Mainan bergender halangi jangkauan keterampilan dan atribut diri yang bisa dijelajahi oleh anak laki-laki dan perempuan melaui bermain, mainan-mainan ini barangkali menahan anak-anak untuk mengembangkan minat diri, preferensi, dan bakat hingga batas maksimalnya. Aspek negatif berasal dari stereotip gender ini terhitung didokumentasikan bersama baik: lebih berasal dari 100 mainan yang bergender, jika mobil-mobilan tertentu laki-laki dan boneka Barbie untuk perempuan, terbukti kurang mendorong perkembangan kognitif dibandingkan bersama mainan netral.

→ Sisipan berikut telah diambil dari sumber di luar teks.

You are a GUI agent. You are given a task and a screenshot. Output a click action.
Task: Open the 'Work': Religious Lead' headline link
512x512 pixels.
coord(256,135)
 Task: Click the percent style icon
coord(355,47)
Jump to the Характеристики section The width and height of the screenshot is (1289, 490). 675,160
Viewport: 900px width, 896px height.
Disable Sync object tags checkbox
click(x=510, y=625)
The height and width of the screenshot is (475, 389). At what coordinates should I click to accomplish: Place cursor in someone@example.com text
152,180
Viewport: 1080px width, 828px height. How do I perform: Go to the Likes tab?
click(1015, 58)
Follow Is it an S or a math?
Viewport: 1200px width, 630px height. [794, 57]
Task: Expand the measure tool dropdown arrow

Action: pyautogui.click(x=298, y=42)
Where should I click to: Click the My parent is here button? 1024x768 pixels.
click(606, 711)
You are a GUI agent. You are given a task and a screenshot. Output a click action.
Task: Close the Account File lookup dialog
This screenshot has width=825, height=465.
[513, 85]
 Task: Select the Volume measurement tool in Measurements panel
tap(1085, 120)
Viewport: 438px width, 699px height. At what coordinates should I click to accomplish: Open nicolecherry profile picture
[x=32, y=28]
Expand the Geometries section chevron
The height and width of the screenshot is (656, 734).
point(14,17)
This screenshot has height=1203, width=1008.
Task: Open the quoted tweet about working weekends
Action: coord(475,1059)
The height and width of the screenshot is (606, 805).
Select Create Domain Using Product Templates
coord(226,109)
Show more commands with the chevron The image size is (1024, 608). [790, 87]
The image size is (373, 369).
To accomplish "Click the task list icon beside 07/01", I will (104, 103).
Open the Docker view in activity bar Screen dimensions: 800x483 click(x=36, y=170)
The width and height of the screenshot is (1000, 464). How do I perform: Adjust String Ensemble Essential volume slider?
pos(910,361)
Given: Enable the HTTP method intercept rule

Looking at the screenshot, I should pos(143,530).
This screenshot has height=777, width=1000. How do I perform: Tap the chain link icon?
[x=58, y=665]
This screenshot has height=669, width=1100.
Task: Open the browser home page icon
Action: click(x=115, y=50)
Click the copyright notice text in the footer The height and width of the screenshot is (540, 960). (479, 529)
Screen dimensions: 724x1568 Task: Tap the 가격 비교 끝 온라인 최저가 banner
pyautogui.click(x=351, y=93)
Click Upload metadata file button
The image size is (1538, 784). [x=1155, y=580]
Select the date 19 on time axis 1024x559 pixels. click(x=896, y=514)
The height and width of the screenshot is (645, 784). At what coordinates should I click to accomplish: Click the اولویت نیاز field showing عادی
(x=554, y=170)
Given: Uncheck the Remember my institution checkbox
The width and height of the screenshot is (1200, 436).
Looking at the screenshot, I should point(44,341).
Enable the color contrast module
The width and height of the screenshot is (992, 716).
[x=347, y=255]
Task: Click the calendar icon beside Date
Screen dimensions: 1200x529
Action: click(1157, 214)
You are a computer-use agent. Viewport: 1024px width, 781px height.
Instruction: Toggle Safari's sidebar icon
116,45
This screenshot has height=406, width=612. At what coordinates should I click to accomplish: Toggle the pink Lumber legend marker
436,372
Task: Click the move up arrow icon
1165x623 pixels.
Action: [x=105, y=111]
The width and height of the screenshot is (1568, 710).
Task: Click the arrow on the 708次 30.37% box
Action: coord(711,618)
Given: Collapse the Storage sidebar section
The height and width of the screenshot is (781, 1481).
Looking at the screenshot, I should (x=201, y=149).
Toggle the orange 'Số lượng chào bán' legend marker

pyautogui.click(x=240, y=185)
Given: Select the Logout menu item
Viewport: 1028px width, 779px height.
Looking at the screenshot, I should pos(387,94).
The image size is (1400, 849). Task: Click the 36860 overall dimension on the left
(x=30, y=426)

Jangan sepelekan efek ini. Stereotip yang kita lihat berasal dari pengelompokkan mainan terkait bersama ketidakadilan yang tercermin di kehidupan nyata di luar sana. Tidak hanya mainan bergender bisa punyai efek benar-benar terhadap kompleks keterampilan diri yang dapat mendasari masa depan dan aspirasi karirnya — penelitian perlihatkan bahwa anak-anak udah punyai ide yang terlampau paham mengenai pekerjaan yang sesuai untuk anak laki-laki (pilot, pembalap, dokter, presiden, pesepak bola, dst) dan perempuan (ibu tempat tinggal tangga, model); ide-ide yang dapat terlampau sulit untuk diubah di sesudah itu hari — yang terhadap pada akhirnya dapat mempengaruhi struktur berasal dari angkatan kerja.

Dengan kata lain, memfokuskan anak-anak perempuan terhadap permainan tertentu perempuan saja bisa artinya Anda secara tidak langsung mengajarkan mereka untuk tumbuh dewasa menjadi wanita yang tunduk, tenang, lemah, tidak kompeten, dan keibuan yang mengutamakan kecantikan dan glamor, memasak di tempat tinggal dan mengurus anak adalah dua target utama hidup; pas anak laki-laki percaya mereka wajib menjadi seorang khusus yang kasar, gaduh, dan hanya tertarik terhadap kesibukan yang berorientasi aksi demi hindari label “kewanitaan” atau “lemah”. Hasilnya, penguatan stereotip gender yang menunjang ide usang terhadap maskulinitas dan feminitas, yang bisa mempunyai konsekuensi ketidaksetaraan gender yang berbahaya — baik secara sosial, ekonomi, maupun di mata hukum (misalnya, kekerasan di dalam tempat tinggal tangga yang dialami oleh wanita atau pria “tidak barangkali menjadi korban pelecehan seksual” dan tidak bisa mendapat bantuan yang dibutuhkan sebagai efek berasal dari ide ini).

Menetralisir gender berasal dari produk mainan dan permainan dapat memungkinkan anak-anak, dan bisa dibilang masyarakat di dalam gambaran yang lebih besarnya, untuk menuai manfaatnya di dalam jangka panjang: pas kita menawarkan anak-anak kita pilihan yang mirip berasal dari sejak dini, secara otomatis mereka dapat tetap meminta dan menuntut kesetaraan di dalam kehidupan personal, sosial, dan profesional mereka.


Jadi, biarkan anak pilih mainan yang ia sukai. Anak-anak tidak boleh dipaksa untuk tunduk terhadap ide kuno orangtua yang didasari oleh konstruksi sosial berasal dari peran gender.